Alex (any female or gender neutral pronouns):
I know what you want me to say, about coming out: the secret shame, the “It Gets Better,” the well-adjusted gay adult embracing marriage equality, but that’s not me. That’s not how it happened. My coming out wasn’t this all-in-one, family dinner, Facebook post I could just get it over with all at once, it’s a lifelong process. Starting back in elementary school with jerks (“You’re a faggot”) and my friends (“Everyone thinks I’m gay just cuz I’m friends with you”) and my Junior High boyfriend (“Everyone knows about you, and if everyone knows about you they’ll know about me, and if they know about me I’ll never talk to you again, I’ll hate you, I’ll hurt you.”) And then in High School, my Drama teachers (“Bisexuality is a lie!

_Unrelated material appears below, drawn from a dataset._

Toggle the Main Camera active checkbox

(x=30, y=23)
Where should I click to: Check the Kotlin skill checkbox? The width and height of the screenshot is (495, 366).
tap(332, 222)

It’s a phase, pick a lane!”) I never felt shame for who I was or who I wanted to be with, but shame was planted inside of me. All I knew is I liked people, and hugging and laughing, and sharing secrets at sleepovers. But shame was planted in me and so I carried it around. I carried it through trying out for cheer leading and, “Why are you friends with only girls?” and getting my head slammed into tile and knocking out my two front teeth on Take Your Daughter to Work Day. And so I carried it. And then I started to find words that made a bit more sense to me, like “transgender” and “genderqueer” and “woman trapped in a man’s body,” except I’m not trapped in a man’s body, I’m trapped in a man’s role. So I came out, again in 2012 to my family, my friends, my co-workers. They all know I’m a girl. Everyone knows I’m a girl but still all day, every day, I have to come out. To gas station clerks, to customers, to Lyft drivers, to therapists, to Grindr hookups, to the lawyer for my DWI case. Everyone knows I’m a girl, or “that I think I’m a girl,” but still, all day, every day, I get a lot of “sir”s and “bro”s…being treated as a man even though I’m a woman, even I begin to question it, it gets in my head. The shame and doubt are planted too. So I have to look at myself, and come out to myself: as a queer, as a woman, of someone worthy of love, as someone with a lot of love to give. And when I do that, it gets better.
Context about the monologue: This is an original stand-alone monologue from a video project.